OECD releases key guidance on transfer pricing risk, recharacterization, and special measures

The OECD on December 19 released a discussion draft proposing significant revisions to the OECD transfer pricing guidelines to address base erosion and profit shifting (BEPS). The draft seeks to provide a more accurate delineation of related party transactions, provides guidance on the relevance and allocation of risk, and provides for the recharacterization of transactions in some cases.

The draft also sets out five “special measures,” including some which fall outside the arm’s length standard, to address BEPS risks. The guidance responds to action 8, 9, and 10 of the OECD/G20 BEPS plan.
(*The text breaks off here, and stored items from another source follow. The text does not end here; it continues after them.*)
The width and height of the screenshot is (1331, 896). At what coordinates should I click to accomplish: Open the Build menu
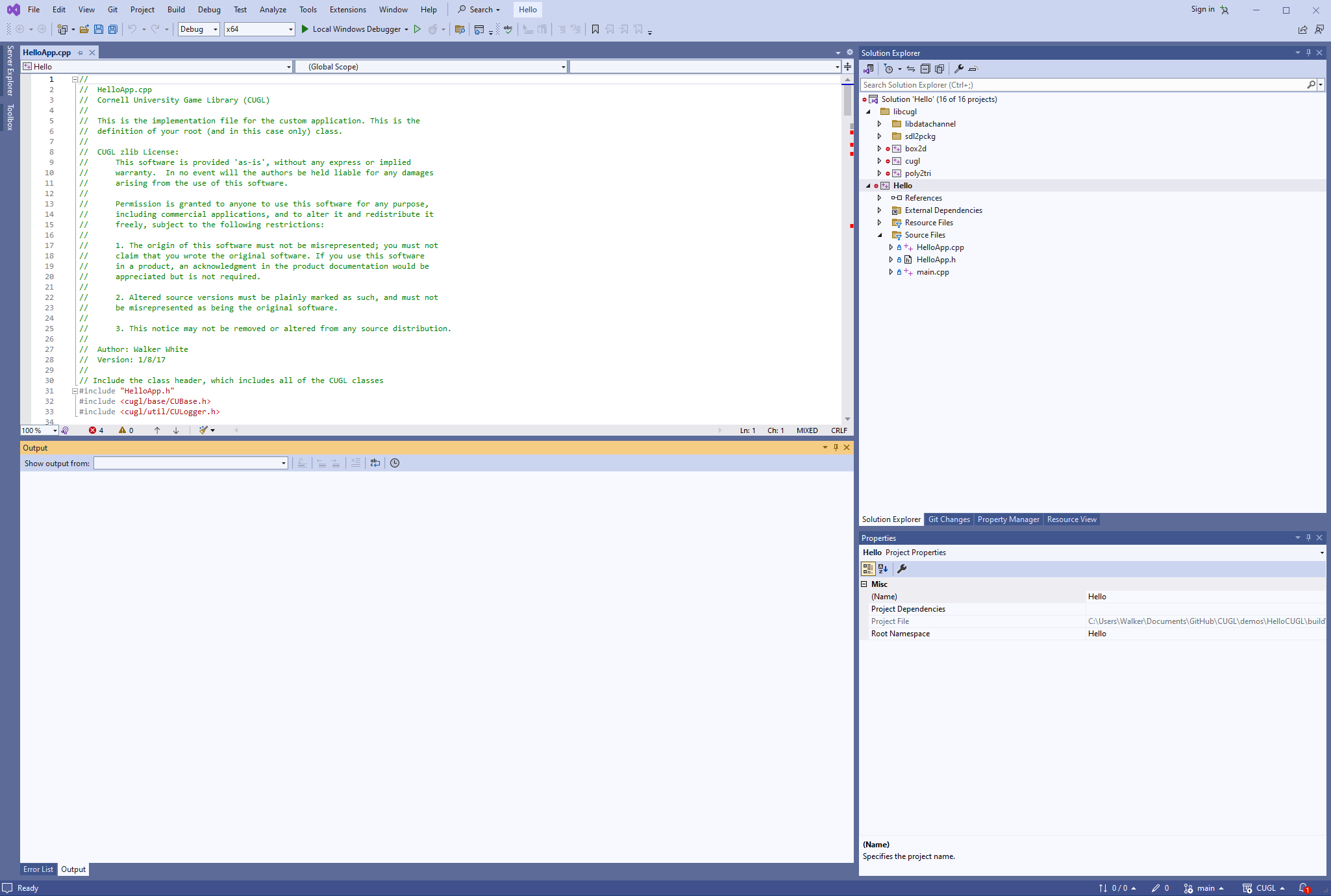176,10
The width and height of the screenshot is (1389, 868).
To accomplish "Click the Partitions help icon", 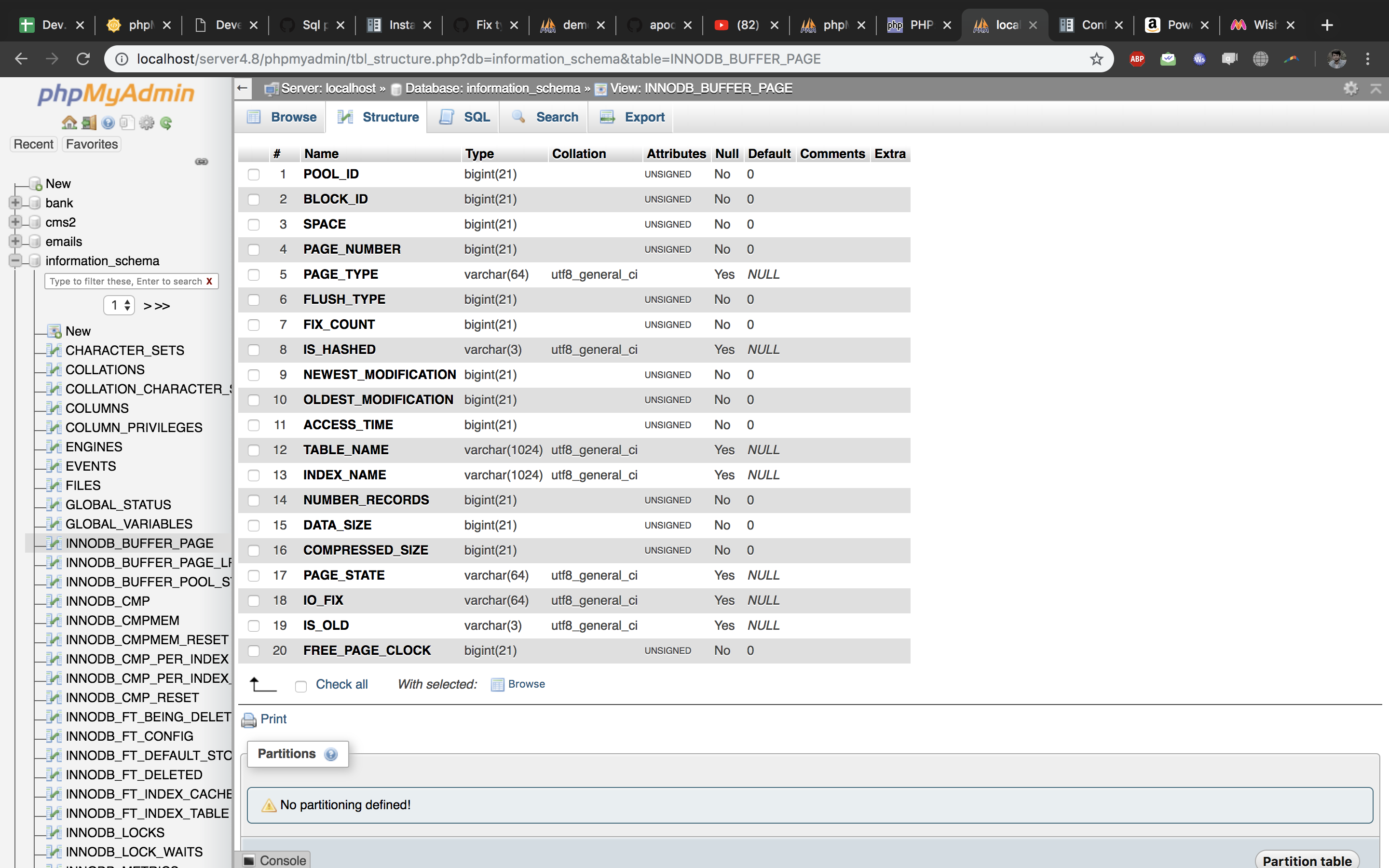I will click(x=332, y=755).
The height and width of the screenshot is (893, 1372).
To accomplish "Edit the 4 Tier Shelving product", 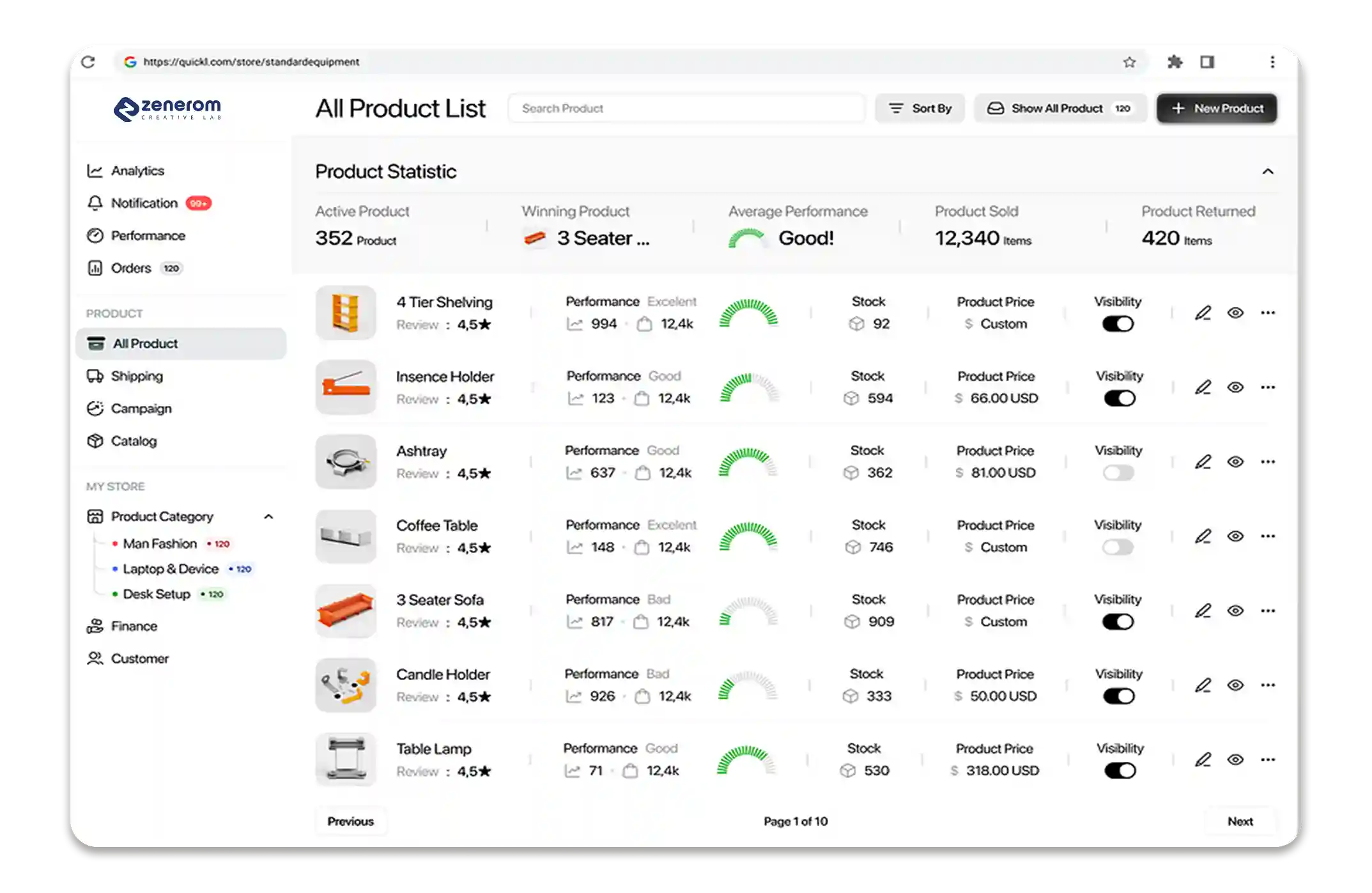I will point(1203,313).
The draft rules would rewrite Section D of Chapter 1 of the OECD transfer pricing guidelines on applying the arm’s length principle, providing for more precise delineation of actual transactions based on both the contractual arrangements and the conduct of the parties. The draft requires identification of a transaction’s “economically relevant characteristics,” namely, the contractual terms of a transaction; the functions performed, risks assumed and assets used by the parties; the nature of the products or services transferred; and the business strategies pursed by the parties.

“Where no written terms exist, or where the conduct of the parties shows that the contractual terms are ambiguous, incorrect or incomplete, the delineation of the transaction should be deduced, clarified, or supplemented based on the review of the commercial or financial relations as reflected by the actual conduct of the parties,” the guidance states.

Recharacterization

The guidance provides that a transaction should not be recognized for transfer pricing purposes, but should instead be recharacterized, if it does not possesses “the fundamental economic attributes of arrangements between unrelated parties.”

Fundamental economic attributes exist when an arrangement offers “each of the parties a reasonable expectation to enhance or protect their commercial or financial positions on a risk-adjusted (the return adjusted for the level of risk associated with it) basis, compared to other opportunities realistically available to them at the time the arrangement was entered into,” the draft states.

Every effort should be made to determine the actual nature of the transaction and apply arm’s length pricing to an accurately delineated transaction, as opposed to recharacterizing a transaction, because such an approach is contentious  and could result in double taxation, the draft notes.

Risk

The draft also discusses the nature and sources of risk relevant to a transfer pricing analysis, and the allocation of risk among related parties.

The draft specifically asks for feedback on a number of issues, including “the extent to which associated enterprises can be assumed to have different risk preferences while they are acting collaboratively in a common undertaking under common control.”

The draft also asks for feedback on how the concept of “moral hazard” — which refers to the lack of incentive to guard against risk where one is protected from its consequences — fits with the arm’s length principle. The concept leads to the conclusion that the allocation of risk between associated enterprises should be based on which party manages and controls the risk.

A further set of questions concerns how “risk-return trade-off,” which establishes equivalence on a present value basis between a higher but less certain stream of income and a lower but more certain stream of income would fit.

Special Measures

The draft adds a section on special measures to address “residual risks [which] mainly relate to information asymmetries between taxpayers and tax administrations and the relative ease with which MNE groups can allocate capital to lowly taxed minimal functional entities (MFEs). This capital can then be invested in assets used within the MNE group, creating base eroding payments to these MFE.”

The draft states that the work on special measures is very preliminary, and seeks feedback on the approaches.

Included is a special measure dealing with transfers of hard-to-value intangibles at a fixed price among related companies. The special measure would permit a tax administration to presume that a price adjustment mechanism was adopted, even though it was not, and base transfer pricing calculations on actual outcome, imputing a contingent payment mechanism.

A special measure would deem interest deductions to “thickly capitalized” companies, with corresponding interest inclusions to a related company that provided excess capital; another would cause profits to be reallocated away from entities with “minimal function” located in low tax jurisdictions to other related entities.

Another measure would consider how an independent investor would operate, targeting circumstances where a capital-rich asset-owning company depends on another group company to generate a return.

And, a special measure would provide that controlled foreign corporation (CFC) rules would tax excess returns subject to a low rate of tax, coupled with a secondary rule that would allocate taxing rights over the excess returns to other jurisdictions if no parent jurisdiction applies the primary rule.

Comments on the draft are due February 6; a public consultation will be held on March 19–20, 2015.